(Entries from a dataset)
++++

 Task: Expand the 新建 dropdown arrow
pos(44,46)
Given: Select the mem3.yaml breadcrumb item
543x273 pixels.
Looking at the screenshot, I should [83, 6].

++++

* _Exercise description_
Could you write out all of the rows above line for line, with nothing changed?

* _Answer to this exercise_
 Task: Expand the 新建 dropdown arrow
pos(44,46)
Given: Select the mem3.yaml breadcrumb item
543x273 pixels.
Looking at the screenshot, I should [83, 6].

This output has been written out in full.